— Petikan Bacaan —

********************

Saat Pilkada Medan 2005, mereka juga pernah ditanggap seorang kandidat untuk menghibur massa yang menghadiri kampanye.
Sebuah toko roti di Jalan Setia Budi bahkan menyewa grup ebeg ini selama 15 hari nonstop untuk meramaikan acara pembukaan, kecuali Jumat malam. Mereka beraksi mulai pukul 16.00 WIB sampai jelang magrib. Lalu dilanjutkan usai salat sampai pukul 23.00 WIB.
Penonton membludak sekalipun kadang diguyur hujan. Jalan Setia Budi pun waktu itu lumpuh. Posek Medan Sunggal akhirnya meminta pertunjukkan dikurangi durasinya jadi 10 hari. Saat atraksi berlangsung, banyak penonton ikut tertular mabuk sehingga ramai-ramai ikut menari.
Grup yang dibina Suratman (almarhum), tokoh Banyumas Gel itu bubar dilanda konfik. Lalu sejak 2015, Sudarto mendirikan grup baru. Anggotanya kebanyakan anak muda lintas suku. Beberapa aturan diberlakukan. Sebagai gamboh ia melarang atraksi tari yang menimbulkan kesan sadis dan tidak mendidik. Penari juga dilarang menenggak minum keras saat bermain. Honor manggung masuk ke kas paguyuban dan digunakan untuk kebutuhan anggota.
Bagi Sudarto, mengundang roh halus bukanlah pekerjaan sulit. Ia biasanya melakukan ritual dengan membakar kemenyan disertai empat macam bunga, yakni kantil, melati, mawar, dan kenanga. Khusus bunga kantil, mesti dimasukkan dalam gendang agar bisa memberi pengaruh magis kepada pemain. Soal penari yang mabuk karena masuknya roh halus, ia punya aturan keras.
Mengurangi Unsur Sadisme
"Kita harus mengendalikan mereka, bukan kita yang dikendalikan roh halus saat mabuk," katanya. Mabuk adalah istilah lain dari trance. Suatu keadaan saat seorang penari menerima masuknya roh halus dan mengambil kendali penari. Dalam keadaan trance, penari mempunyai kekebalan dan kekuatan ekstra.
"Apa saja bisa dimakan, dapat broti kita makan broti, dapat paku kita makan paku," ujar salah seorang penari kuda lumping senior, Supri (47), yang sudah 13 tahun jadi penari kuda lumping. Namun sejak bergabung ke Legowo Putra, ia tak mau lagi mengalami mabuk total saat menari. Di bawah bimbingan Sudarto, ia kini bisa mengendalikan roh halus yang merasuki saat menari.

********************

— Data yang Ditampilkan —
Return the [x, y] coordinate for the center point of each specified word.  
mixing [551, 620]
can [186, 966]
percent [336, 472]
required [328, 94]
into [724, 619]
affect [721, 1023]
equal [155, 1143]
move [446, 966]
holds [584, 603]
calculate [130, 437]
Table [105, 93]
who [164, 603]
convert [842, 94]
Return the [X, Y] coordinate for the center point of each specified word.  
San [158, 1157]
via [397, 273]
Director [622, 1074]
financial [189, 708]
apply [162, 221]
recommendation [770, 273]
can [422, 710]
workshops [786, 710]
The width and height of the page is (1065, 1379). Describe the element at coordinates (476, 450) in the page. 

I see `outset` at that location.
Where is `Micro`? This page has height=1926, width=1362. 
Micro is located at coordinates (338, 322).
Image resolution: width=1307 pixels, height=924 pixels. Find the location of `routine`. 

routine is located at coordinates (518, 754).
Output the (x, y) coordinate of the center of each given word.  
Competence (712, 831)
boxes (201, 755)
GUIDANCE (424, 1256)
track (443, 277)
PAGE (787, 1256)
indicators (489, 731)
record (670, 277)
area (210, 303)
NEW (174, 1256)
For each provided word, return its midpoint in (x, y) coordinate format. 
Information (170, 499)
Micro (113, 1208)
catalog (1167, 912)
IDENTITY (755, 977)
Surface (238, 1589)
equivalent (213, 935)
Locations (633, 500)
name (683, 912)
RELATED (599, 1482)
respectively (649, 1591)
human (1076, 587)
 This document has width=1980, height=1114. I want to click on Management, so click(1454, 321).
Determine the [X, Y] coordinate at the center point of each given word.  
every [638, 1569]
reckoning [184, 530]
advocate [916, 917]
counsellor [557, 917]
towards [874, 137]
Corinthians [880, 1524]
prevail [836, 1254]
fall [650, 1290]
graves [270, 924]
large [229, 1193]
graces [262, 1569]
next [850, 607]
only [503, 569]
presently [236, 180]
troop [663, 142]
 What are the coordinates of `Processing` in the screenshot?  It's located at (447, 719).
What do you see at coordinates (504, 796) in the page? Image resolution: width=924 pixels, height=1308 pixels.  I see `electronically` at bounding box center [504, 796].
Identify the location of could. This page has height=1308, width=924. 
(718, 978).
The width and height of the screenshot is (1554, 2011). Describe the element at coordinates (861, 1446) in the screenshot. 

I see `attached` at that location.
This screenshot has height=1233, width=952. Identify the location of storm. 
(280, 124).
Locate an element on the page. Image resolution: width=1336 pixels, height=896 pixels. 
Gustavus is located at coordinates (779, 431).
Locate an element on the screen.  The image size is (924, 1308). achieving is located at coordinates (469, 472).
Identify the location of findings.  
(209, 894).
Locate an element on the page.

********************

— Tugas dan Latihan —
1 > Menurut petikan tentang grup kuda lumping, sudah berapa lama Supri menjadi penari kuda lumping?
2 > Sebutkan semua jenis bunga yang digunakan Sudarto dalam ritualnya menurut petikan tentang grup kuda lumping.
3 > Tolong tuliskan lanjutan petikan tentang grup kuda lumping, dimulai setelah kalimat terakhirnya.
Data tersebut tidak berperan dalam tugas-tugas ini.

— Jawaban Setiap Tugas —
1 > 13 tahun.

2 > Kantil, melati, mawar, dan kenanga.

3 >
"Kalau sudah mabuk total itu haram, sudah setan yang mengendalikan," tambah penari lainnya, Agung Saputra Lubis, walau mengaku baru kurang lebih satu setengah tahun. SaaI trance, Sudarto tak mengizinkan penarinya makan beling atau kaca, apalagi makan ayam mentah dan meminum darah ayam.
"Itu sadis dan tak mendidik, apalagi di antara penonton juga ada anak-anak, nanti mereka bisa meniru," katanya. Namun untuk aksi mengupas kelapa masih diizinkan. Juga makan ubi mentah.
Untuk jadi penari kuda lumping di grup ini, harus mengantongi izin orangtua. Ini penting, mengingat pemain yang bergabung kerap penasaran ingin trance saat menari. Syarat lain tak mengonsumsi minuman keras saat atraksi.
"Kalau pemain tak mau trance atau hanya sekadar menari, tak masalah, tak perlu izin," tutur bapak tiga anak ini. Sudarto tak membatasi orang yang ingin bermain di grupnya. Yang penting mengikuti aturan main yang ada. Soal suku, ia juga tak menyoal. Di grup itu, ada yang suku Karo, Batak, juga blasteran Aceh-Jawa.
Contohnya Denny Miswar Karo-Karo (23), sehari-hari ia sales sebuah produk makanan ringan terkenal. Awalnya orangtua Denny keberatan dengan pilihan anaknya. Denny bahkan sempat dijewer dan diketok kepalanya saat ketahuan tengah berlatih menari.
"Ayah saya tak ingin nanti saya trance," tuturnya. Denny akhirnya memilih jadi panjat. Ia piawai memainkan segala alat musik gamelan yang mengiringi permainan kuda lumping, terutama saron. Termasuk gendang, gong, demung, dan kethuk. Denny mengaku tertarik saat mendengar musik gamelan yang terasa padu di telinga.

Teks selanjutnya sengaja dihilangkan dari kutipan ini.